I have to admit I didn't even try out the Tektros, they felt mushy, but other people have said nice things about them, so I'll leave it at that. I had pair of Avid Single Digit 7s lying around, but felt that with the predominant conditions that I ride in (mud!) a mechanical disc brake setup made far more sense. I wouldn't be scoring up my rims, and I already had some Avid Speed Dial levers. So I grabbed some Avid BB7s from REI, and for $100 I had 160mm discs - and not particularly crappy ones, either.

I think it was possibly the easiest upgrade ever.
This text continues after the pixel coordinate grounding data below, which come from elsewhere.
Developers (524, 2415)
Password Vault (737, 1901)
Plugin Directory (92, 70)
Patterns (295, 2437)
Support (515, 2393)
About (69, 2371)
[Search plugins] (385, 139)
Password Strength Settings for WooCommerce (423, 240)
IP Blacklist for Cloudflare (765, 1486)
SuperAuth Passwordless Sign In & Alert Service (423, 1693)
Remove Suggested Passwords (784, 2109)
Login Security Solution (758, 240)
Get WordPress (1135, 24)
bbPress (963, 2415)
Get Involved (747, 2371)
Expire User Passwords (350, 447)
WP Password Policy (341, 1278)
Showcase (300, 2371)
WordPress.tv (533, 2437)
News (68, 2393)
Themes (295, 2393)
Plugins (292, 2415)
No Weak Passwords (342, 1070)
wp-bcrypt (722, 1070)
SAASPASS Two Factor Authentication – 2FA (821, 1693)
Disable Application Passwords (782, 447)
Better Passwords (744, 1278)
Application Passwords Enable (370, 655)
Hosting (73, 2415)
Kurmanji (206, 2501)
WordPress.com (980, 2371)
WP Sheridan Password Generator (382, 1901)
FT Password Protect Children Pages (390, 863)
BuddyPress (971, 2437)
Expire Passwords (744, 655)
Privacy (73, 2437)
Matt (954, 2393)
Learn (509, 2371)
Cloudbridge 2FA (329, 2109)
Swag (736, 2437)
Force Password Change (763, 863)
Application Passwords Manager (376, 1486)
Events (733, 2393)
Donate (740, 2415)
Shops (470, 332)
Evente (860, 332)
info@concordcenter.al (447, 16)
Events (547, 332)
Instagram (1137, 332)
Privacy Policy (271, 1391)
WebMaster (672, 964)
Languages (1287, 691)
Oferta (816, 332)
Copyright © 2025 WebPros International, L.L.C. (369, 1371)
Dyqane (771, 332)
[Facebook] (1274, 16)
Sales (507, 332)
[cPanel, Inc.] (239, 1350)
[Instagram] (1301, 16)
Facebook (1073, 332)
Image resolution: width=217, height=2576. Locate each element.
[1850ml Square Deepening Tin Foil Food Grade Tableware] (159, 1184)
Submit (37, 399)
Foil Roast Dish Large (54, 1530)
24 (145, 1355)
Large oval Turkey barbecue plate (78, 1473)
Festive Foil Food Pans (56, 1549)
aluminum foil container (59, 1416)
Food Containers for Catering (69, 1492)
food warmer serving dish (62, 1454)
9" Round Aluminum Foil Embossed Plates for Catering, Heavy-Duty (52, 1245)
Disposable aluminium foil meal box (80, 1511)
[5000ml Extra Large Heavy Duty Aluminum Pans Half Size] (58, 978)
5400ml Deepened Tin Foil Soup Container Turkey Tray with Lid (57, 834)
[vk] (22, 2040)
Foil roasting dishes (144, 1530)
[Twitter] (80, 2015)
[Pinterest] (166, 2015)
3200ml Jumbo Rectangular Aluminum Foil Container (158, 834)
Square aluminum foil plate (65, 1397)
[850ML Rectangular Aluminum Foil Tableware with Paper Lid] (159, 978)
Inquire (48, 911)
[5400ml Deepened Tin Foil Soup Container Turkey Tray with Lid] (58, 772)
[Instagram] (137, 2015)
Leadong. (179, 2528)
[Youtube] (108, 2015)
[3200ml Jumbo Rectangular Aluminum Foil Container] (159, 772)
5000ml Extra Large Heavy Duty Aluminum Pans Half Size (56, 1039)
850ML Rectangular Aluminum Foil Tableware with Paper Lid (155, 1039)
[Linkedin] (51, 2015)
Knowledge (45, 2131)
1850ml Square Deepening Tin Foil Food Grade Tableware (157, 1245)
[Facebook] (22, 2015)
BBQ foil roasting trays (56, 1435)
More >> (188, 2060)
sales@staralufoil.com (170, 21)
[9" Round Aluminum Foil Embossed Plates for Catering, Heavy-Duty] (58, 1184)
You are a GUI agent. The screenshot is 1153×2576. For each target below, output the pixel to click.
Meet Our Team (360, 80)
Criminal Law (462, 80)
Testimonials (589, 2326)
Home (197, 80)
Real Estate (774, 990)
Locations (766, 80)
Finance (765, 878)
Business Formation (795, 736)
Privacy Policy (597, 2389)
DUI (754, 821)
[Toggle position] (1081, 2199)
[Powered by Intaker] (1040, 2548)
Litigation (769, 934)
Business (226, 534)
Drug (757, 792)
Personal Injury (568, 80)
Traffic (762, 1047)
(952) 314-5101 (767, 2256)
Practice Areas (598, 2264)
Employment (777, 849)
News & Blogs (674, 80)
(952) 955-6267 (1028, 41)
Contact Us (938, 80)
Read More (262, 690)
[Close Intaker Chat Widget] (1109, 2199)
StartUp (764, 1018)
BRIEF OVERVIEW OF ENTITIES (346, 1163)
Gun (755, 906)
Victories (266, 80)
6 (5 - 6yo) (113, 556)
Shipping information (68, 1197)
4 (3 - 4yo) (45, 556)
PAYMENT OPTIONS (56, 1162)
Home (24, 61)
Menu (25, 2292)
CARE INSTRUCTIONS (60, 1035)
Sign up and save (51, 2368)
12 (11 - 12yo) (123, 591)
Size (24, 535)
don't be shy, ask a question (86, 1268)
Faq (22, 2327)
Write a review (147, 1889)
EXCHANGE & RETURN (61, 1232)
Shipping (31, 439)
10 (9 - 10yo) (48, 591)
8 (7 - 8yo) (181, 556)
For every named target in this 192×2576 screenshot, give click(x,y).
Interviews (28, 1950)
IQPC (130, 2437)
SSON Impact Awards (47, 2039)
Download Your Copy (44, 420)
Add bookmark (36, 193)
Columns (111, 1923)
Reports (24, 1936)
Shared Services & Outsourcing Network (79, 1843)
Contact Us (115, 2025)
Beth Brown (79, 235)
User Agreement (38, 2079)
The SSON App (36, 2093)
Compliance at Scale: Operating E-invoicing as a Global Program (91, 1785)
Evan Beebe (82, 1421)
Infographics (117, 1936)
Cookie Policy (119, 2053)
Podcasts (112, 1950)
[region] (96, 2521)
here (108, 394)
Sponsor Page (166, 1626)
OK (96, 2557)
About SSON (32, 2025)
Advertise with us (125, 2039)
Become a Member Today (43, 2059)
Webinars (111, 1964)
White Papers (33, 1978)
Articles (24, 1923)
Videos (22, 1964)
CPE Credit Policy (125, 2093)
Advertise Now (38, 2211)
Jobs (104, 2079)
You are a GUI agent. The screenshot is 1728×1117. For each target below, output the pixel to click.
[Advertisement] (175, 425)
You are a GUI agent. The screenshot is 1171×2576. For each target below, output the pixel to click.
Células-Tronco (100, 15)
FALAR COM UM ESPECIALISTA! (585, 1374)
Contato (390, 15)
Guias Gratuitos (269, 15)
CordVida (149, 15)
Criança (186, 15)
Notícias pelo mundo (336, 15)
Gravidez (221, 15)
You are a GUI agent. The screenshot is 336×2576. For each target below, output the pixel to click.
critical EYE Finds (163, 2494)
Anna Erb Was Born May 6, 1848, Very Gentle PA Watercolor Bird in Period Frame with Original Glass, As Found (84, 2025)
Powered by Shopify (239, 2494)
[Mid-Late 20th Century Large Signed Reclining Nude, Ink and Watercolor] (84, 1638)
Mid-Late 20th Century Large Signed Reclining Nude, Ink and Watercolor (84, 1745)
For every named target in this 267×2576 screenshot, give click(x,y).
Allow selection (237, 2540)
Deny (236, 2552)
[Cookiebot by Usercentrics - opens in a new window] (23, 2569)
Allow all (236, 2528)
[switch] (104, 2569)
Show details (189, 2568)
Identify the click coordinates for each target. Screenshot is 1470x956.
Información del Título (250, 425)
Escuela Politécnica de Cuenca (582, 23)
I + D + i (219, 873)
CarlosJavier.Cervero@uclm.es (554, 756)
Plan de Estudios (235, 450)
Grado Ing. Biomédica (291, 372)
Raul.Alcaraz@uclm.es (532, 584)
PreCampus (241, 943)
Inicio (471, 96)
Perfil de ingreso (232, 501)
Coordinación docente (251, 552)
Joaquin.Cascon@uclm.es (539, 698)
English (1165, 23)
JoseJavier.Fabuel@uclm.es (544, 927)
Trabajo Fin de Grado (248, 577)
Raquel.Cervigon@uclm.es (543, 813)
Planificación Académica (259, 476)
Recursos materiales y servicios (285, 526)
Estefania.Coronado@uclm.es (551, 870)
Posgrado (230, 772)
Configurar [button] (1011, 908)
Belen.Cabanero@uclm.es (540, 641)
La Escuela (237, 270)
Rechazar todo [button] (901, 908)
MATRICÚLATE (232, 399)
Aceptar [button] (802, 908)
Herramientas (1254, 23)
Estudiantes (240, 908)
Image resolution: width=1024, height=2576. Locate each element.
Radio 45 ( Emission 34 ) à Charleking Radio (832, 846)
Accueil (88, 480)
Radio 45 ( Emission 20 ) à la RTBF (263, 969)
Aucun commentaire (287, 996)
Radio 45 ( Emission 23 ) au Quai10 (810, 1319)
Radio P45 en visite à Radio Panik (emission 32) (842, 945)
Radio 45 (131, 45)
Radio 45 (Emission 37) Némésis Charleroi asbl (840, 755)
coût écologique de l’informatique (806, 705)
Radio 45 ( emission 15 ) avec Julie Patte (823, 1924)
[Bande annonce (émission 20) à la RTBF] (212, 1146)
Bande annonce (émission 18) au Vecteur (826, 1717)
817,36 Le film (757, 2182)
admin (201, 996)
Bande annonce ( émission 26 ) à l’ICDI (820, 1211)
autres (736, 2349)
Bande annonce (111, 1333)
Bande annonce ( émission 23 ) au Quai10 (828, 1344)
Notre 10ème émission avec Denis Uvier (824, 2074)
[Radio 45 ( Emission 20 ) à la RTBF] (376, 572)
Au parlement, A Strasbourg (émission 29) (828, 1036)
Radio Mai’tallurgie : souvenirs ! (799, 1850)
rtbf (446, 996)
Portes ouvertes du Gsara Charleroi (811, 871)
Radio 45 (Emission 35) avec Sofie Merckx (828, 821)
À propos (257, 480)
Everything on the bike is designed to accept either mechanical or hydraulic disc brakes. There's even a braze-on for a front derailer, if that's your thing. Personally, I don't think you need a huge range of gears on a mountain bike, where the speeds you'll be traveling at vary less than on a road bike. Regardless, I think it's interesting that a manufacturer is shipping a bike with a stock gearing system identical to the one I have on my 1990 rigid Peugeot.

Of course the brakes are great, but how does it ride? Like a giant BMX, really. Which makes sense, given the frame geometry, material, the oversize riser bar, the drivetrain simplicity. This thing can go anywhere. I have to put some more miles on it, but so far it's been nothing but an absolute pleasure to ride.